Prolongez le texte sur la légalisation de la prostitution à partir de sa dernière phrase.

Texte source:
#####
Ok, alors que des personnes étrangères souhaitent la légalisation de la prostitution pour améliorer leur quotidien c'est une chose, mais que diraient-elles si elles avaient la possibilité de quitter ce métier et de ne plus jamais y revenir, tout en continuant de gagner correctement leur vie ? Pour moi c'est surtout cette question qu'il faut se poser. Evidemment si on propose aux gens d'avoir un statut plus stable et mieux payé ils vont dire oui ! Mais si on leur dit qu'ils peuvent éviter de faire ce métier tout court, tout en gardant les avantages (salaire correct, etc), est-ce que tu penses que beaucoup choisiront la prostitution ? C'est une vraie question.
C'est pour ça que pour moi c'est une sorte de cache-misère que de légaliser. Ca revient à améliorer la situation des gens sur le court terme, mais pas du tout à remettre en question le système qui pousse les gens à accepter un métier aux conditions somme toute très difficiles et peu épanouissantes (vu le nombre de personnes prostitué.es qui voudraient faire autre chose). Ca ne remet pas en question les problèmes de fond, et notamment la pauvreté et le manque d'alternatives. C'est pour ça que d'une certaine manière je trouve ça "politiquement correct", dans le sens où on se place du côté des opprimé.es en prétendant défendre leurs intérêts immédiats... Tout en évitant soigneusement de se poser des questions de fond sur l'existence même du système de prostitution, du sexisme et du racisme qui le sous-tendent, de la pauvreté, des questions de rapports de pouvoir dans la société et de la marchandisation du corps humain. En bref, je trouve que c'est une approche assez superficielle, qui ne creuse pas vraiment toutes ces questions. C'est pour ça que ses dérives m'inquiètent.
#####
Données fournies:
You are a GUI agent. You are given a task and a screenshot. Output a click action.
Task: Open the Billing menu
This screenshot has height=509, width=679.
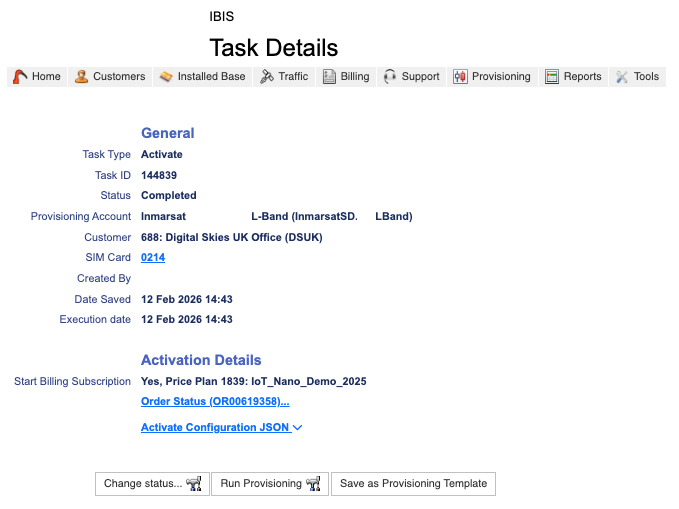pos(345,77)
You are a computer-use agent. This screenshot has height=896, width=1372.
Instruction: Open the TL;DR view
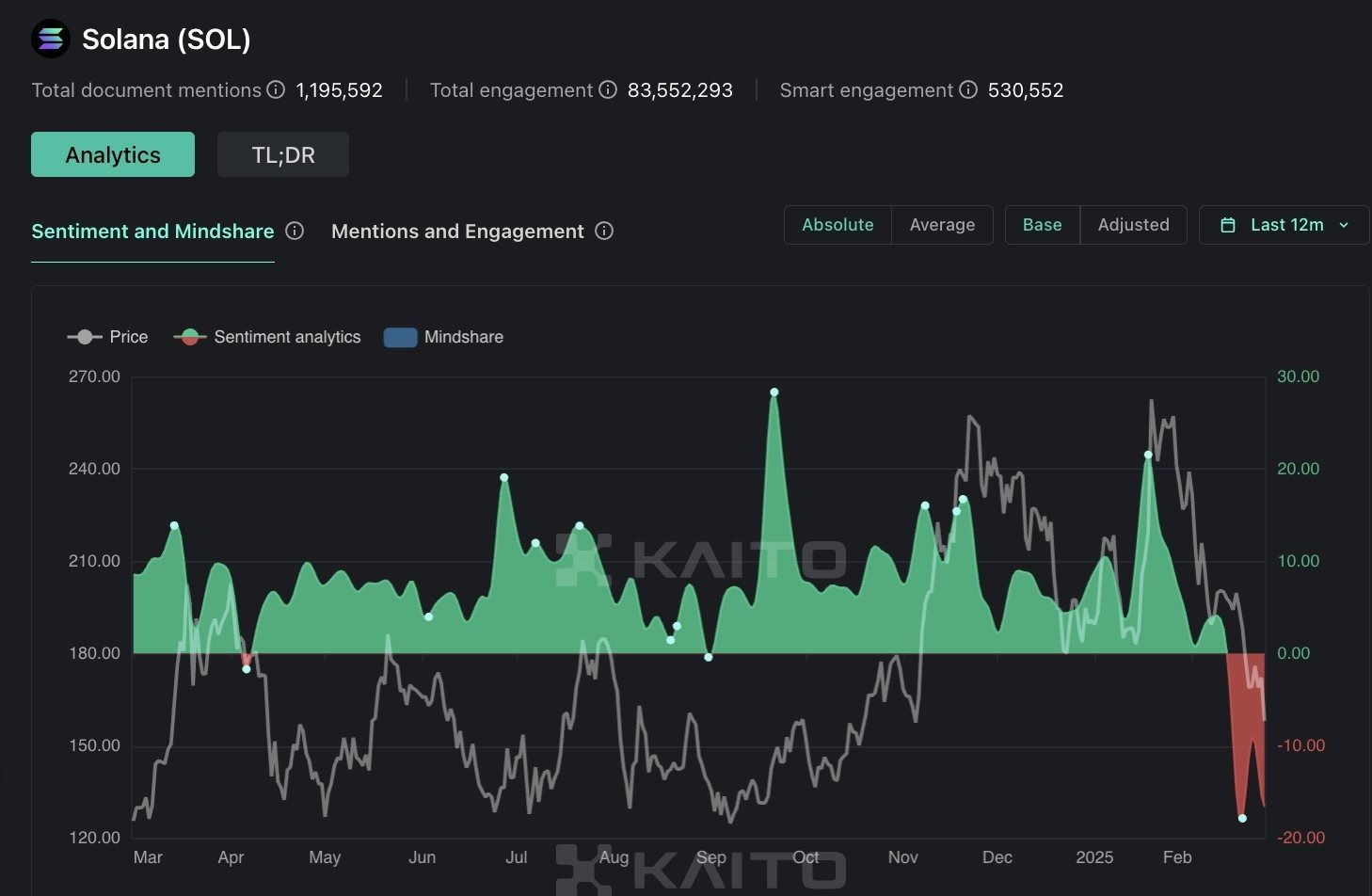[283, 154]
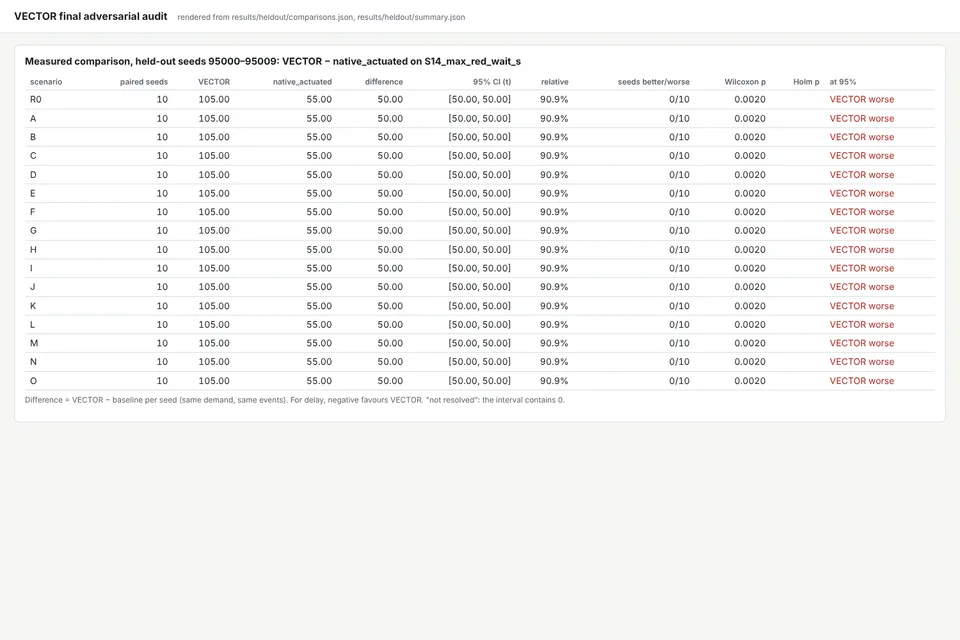The image size is (960, 640).
Task: Click the page title 'VECTOR final adversarial audit'
Action: coord(91,17)
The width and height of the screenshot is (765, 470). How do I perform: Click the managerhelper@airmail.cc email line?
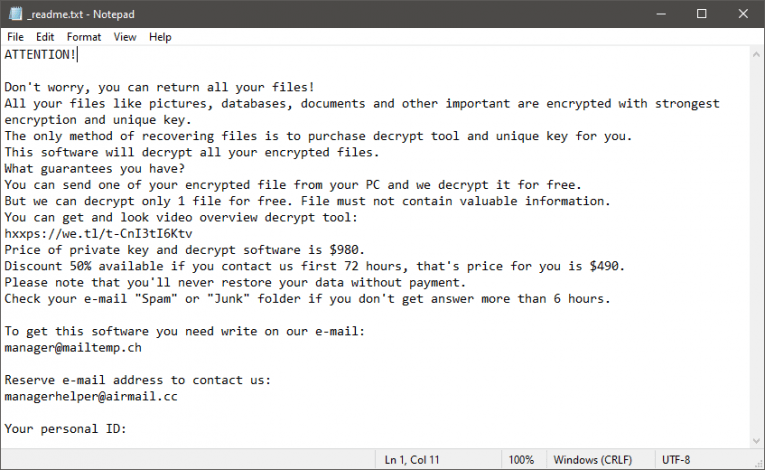click(91, 396)
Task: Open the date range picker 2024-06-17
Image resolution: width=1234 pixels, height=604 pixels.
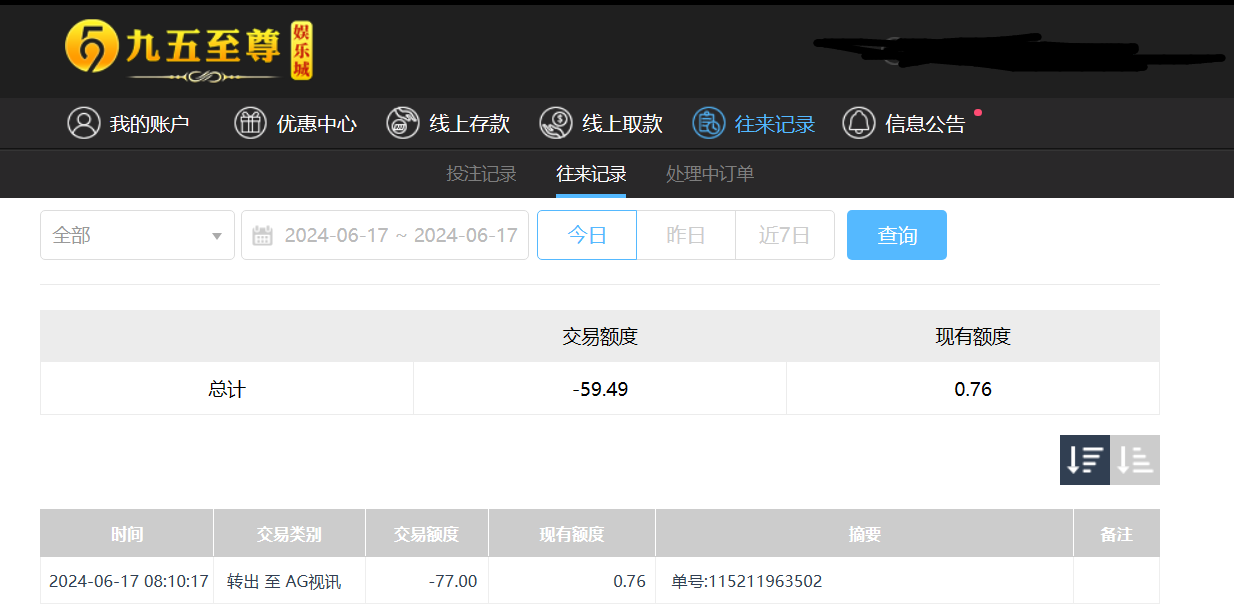Action: 400,235
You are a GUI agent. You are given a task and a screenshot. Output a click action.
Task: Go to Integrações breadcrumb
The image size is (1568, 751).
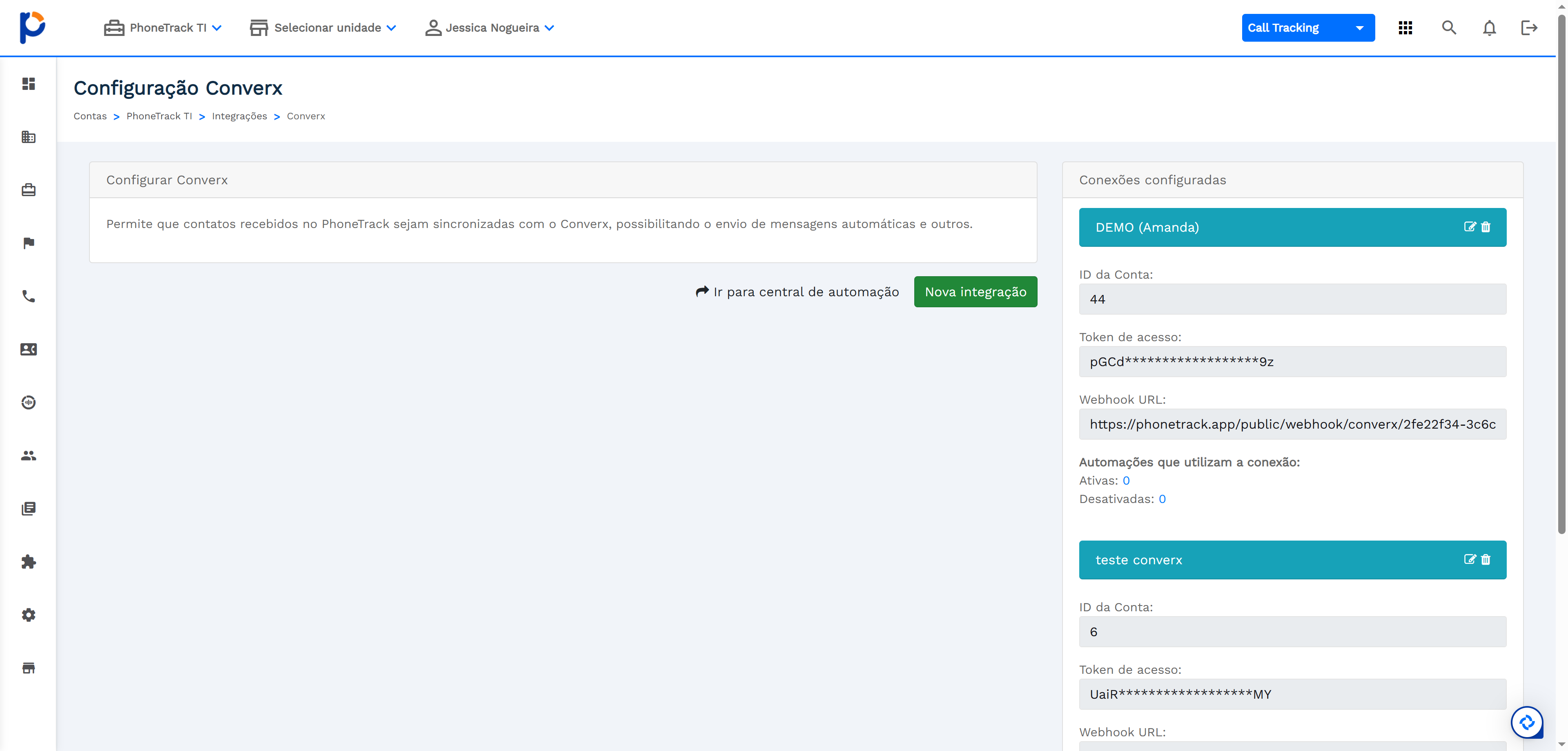pyautogui.click(x=239, y=116)
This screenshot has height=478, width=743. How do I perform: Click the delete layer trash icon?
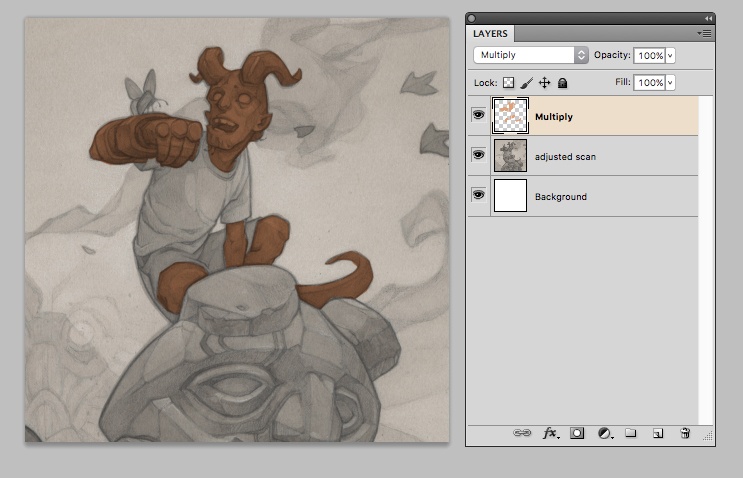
#####
Réponse proposée:
Je pense que si on légalise la prostitution, on va tout simplement se retrouver avec un "monstre" qu'on n'aura pas prévu (faute de réflexion suffisamment poussée) et plein d'effets négatifs (comme les conséquences de la légalisation aux Pays-Bas). Pour moi il faut vraiment réfléchir aussi aux valeurs qu'on veut transmettre aux citoyens du futur : est-ce qu'on veut défendre en priorité l'idée qu'on fait ce qu'on veut de son corps et que la prostitution peut être un métier comme un autre, ou est-ce qu'on veut avant tout défendre l'idée que le corps humain n'est pas marchandable et que les relations sexuelles doivent absolument être désirées ? (j'entends par là désirées sexuellement ou romantiquement, pas pour des raisons économiques).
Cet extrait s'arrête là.